The exercise = Quote the entries word for word, from the very first line through the line that contains "Select the NEA恩颐投资", including that line.

+ + + + +

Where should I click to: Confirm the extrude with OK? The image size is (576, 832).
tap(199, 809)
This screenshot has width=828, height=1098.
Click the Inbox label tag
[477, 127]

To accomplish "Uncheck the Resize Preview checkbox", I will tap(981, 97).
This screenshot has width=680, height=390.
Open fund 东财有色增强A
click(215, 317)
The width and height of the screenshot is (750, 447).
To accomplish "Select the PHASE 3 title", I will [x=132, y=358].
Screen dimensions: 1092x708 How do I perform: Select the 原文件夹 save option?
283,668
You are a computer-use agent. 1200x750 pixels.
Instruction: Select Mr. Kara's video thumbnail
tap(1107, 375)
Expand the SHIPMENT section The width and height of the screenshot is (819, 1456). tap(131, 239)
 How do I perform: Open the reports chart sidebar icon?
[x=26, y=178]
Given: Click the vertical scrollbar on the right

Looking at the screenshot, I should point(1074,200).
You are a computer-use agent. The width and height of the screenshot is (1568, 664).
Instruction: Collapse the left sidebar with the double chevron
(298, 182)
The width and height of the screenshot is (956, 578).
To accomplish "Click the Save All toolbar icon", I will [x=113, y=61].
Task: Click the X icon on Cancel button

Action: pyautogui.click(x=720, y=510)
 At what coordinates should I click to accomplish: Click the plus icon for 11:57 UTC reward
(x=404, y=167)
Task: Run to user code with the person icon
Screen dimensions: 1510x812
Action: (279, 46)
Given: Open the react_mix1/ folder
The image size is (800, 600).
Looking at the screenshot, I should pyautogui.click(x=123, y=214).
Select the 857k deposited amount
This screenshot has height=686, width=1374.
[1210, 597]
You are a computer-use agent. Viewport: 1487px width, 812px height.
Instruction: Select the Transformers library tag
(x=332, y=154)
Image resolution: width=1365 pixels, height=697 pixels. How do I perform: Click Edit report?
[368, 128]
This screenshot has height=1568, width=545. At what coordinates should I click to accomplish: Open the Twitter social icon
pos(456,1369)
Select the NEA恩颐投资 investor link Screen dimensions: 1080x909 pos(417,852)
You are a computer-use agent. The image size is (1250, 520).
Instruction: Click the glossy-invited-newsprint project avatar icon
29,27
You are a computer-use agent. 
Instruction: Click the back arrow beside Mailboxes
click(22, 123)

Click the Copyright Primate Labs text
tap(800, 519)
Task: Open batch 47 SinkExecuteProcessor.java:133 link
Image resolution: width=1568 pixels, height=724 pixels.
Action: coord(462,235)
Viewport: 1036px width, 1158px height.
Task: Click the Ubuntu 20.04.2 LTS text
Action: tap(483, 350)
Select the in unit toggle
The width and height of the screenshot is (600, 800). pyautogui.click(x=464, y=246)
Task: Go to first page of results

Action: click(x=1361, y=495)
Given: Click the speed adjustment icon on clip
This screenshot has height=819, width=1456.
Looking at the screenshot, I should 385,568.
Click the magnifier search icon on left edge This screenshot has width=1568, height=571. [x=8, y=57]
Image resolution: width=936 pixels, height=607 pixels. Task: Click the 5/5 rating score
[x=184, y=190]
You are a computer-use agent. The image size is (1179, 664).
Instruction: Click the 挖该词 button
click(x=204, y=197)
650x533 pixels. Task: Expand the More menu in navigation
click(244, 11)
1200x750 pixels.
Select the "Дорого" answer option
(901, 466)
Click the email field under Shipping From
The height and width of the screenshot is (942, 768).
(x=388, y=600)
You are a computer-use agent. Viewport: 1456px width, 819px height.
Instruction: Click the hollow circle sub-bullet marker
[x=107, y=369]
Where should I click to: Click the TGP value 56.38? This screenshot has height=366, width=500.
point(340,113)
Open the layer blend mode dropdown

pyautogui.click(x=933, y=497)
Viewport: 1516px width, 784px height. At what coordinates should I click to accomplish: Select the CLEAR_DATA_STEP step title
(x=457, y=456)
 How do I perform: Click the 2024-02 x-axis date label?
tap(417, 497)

+ + + + +

Finished task =
Where should I click to: Confirm the extrude with OK? The image size is (576, 832).
tap(199, 809)
This screenshot has width=828, height=1098.
Click the Inbox label tag
[477, 127]

To accomplish "Uncheck the Resize Preview checkbox", I will tap(981, 97).
This screenshot has width=680, height=390.
Open fund 东财有色增强A
click(215, 317)
The width and height of the screenshot is (750, 447).
To accomplish "Select the PHASE 3 title", I will [x=132, y=358].
Screen dimensions: 1092x708 How do I perform: Select the 原文件夹 save option?
283,668
You are a computer-use agent. 1200x750 pixels.
Instruction: Select Mr. Kara's video thumbnail
tap(1107, 375)
Expand the SHIPMENT section The width and height of the screenshot is (819, 1456). tap(131, 239)
 How do I perform: Open the reports chart sidebar icon?
[x=26, y=178]
Given: Click the vertical scrollbar on the right

Looking at the screenshot, I should point(1074,200).
You are a computer-use agent. The width and height of the screenshot is (1568, 664).
Instruction: Collapse the left sidebar with the double chevron
(298, 182)
The width and height of the screenshot is (956, 578).
To accomplish "Click the Save All toolbar icon", I will [x=113, y=61].
Task: Click the X icon on Cancel button

Action: pyautogui.click(x=720, y=510)
 At what coordinates should I click to accomplish: Click the plus icon for 11:57 UTC reward
(x=404, y=167)
Task: Run to user code with the person icon
Screen dimensions: 1510x812
Action: (279, 46)
Given: Open the react_mix1/ folder
The image size is (800, 600).
Looking at the screenshot, I should pyautogui.click(x=123, y=214).
Select the 857k deposited amount
This screenshot has height=686, width=1374.
[1210, 597]
You are a computer-use agent. Viewport: 1487px width, 812px height.
Instruction: Select the Transformers library tag
(x=332, y=154)
Image resolution: width=1365 pixels, height=697 pixels. How do I perform: Click Edit report?
[368, 128]
This screenshot has height=1568, width=545. At what coordinates should I click to accomplish: Open the Twitter social icon
pos(456,1369)
Select the NEA恩颐投资 investor link Screen dimensions: 1080x909 pos(417,852)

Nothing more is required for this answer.